Sept des dix mock-ups étaient aménagés durant notre visite, les trois autres étant utilisés pour présenter des innovations en termes d’outils de configuration cabine. L’un d’entre eux accueillait d’ailleurs un « Virtual Reality Lab » permettant de visualiser l’ensemble d’une cabine aménagée avec des lunettes de type HTC Vive ou Gear VR de Samsung. « Nous ne pourrons jamais aménager un mock-up avec un niveau de réalisme et un niveau de customisation aussi complet qu’avec la réalité virtuelle » annonce Erik Ezell qui rappelle aussi que la VR n’a jamais cessé d’évoluer depuis la mise en service du CDC en 2014. « Pour nous c’est un outil parfait, car les clients ont vraiment besoin de visualiser la cabine de leurs futurs appareils dans un temps très court ». Deux grandes salles de réunion à l’étage utilisent d’ailleurs une technologie de visualisation 3D pour parcourir l’intégralité de la maquette numérique de la cabine, à un niveau de détail allant jusqu’au moindre marquage signalétique dans la langue souhaitée. Le processus virtuel est combiné avec deux salles de configuration réelles, pouvant récréer les limites physiques de la totalité de la cabine (portes, garnitures latérales) pour les A350-900 et -1000 afin d’y tester la disposition des sièges et des monuments. Cet outil permet d’ailleurs de vérifier par exemple que les trolleys pourront rouler librement dans la cabine sans rencontrer d’impasse liée à une mauvaise configuration.

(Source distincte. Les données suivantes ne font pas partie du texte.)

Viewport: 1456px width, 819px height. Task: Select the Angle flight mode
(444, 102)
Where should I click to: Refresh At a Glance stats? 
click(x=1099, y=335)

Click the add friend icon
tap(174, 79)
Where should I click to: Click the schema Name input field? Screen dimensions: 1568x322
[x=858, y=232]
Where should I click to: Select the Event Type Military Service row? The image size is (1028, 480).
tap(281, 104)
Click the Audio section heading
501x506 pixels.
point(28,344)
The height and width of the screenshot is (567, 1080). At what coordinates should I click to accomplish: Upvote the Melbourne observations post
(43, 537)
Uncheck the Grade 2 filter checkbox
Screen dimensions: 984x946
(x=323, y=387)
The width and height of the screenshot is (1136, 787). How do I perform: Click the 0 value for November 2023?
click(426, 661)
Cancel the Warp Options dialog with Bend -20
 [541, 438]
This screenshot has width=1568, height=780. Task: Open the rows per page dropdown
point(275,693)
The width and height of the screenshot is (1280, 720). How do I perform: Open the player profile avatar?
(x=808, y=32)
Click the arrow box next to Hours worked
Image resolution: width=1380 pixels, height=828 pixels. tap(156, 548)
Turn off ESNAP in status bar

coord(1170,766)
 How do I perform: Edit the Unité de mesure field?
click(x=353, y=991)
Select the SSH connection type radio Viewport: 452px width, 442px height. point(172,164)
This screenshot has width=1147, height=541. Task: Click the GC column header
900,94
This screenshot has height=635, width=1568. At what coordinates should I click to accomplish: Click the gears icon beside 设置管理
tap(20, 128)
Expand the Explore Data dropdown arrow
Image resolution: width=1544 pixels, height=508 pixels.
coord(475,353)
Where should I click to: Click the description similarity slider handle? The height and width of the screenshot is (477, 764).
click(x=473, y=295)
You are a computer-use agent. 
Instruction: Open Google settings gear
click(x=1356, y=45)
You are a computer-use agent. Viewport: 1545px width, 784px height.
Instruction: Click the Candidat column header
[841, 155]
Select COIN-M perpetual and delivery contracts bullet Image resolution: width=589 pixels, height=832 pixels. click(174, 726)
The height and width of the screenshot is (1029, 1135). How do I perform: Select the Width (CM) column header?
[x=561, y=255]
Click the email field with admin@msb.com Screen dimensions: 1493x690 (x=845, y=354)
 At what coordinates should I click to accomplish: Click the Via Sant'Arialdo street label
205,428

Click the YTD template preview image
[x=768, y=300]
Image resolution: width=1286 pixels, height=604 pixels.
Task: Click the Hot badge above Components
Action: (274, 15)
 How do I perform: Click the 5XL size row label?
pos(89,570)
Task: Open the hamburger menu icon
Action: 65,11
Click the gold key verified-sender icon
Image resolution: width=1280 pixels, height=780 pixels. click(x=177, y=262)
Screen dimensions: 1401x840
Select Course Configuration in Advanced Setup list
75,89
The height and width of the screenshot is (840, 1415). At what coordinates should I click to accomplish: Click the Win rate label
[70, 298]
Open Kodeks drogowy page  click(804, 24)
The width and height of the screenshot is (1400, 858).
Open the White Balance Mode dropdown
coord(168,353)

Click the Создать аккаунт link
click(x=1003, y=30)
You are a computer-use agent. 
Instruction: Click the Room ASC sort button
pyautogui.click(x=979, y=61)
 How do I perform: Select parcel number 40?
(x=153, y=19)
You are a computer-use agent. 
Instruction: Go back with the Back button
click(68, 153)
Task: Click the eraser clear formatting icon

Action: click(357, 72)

Utilisation de l’outil A350 XWB Configurator pour obtenir une maquette numérique de l’aménagement de la cabine. Image © Airbus
La réalité virtuelle est d’ailleurs apparue au CDC avec un outil de personnalisation des toilettes. Baptisé « Lavatory Configurator », cet outil se présente comme une application interactive qui permet de choisir les couleurs, les textures et les formes géométriques de chaque toilette, ce qui n’aurait jamais été possible autrement compte tenu du trop grand nombre de configurations possibles. Un peu plus loin, trois salles affichant les marques Thales, Panasonic et Zodiac sont totalement dédiées à la sélection des systèmes de divertissement et de connectivité embarquée proposés sur l’A350. Enfin, une autre grande salle est dédiée à la sélection des équipements des cuisines fournis par IPECO, B/E Aerospace et Zodiac, du compacteur au four, en passant par les bouilloires et les machines à expresso. « Ici les équipes des compagnies aériennes peuvent même réchauffer leurs recettes, évaluer comment la chaleur se diffuse dans leurs plats », explique Erik Ezell qui souligne que tous les équipements disponibles ici sont des vrais. La pièce peut même simuler l’ambiance sonore au niveau des différents emplacements des galleys pour connaitre quel sera le bruit perçu en vol par les passagers.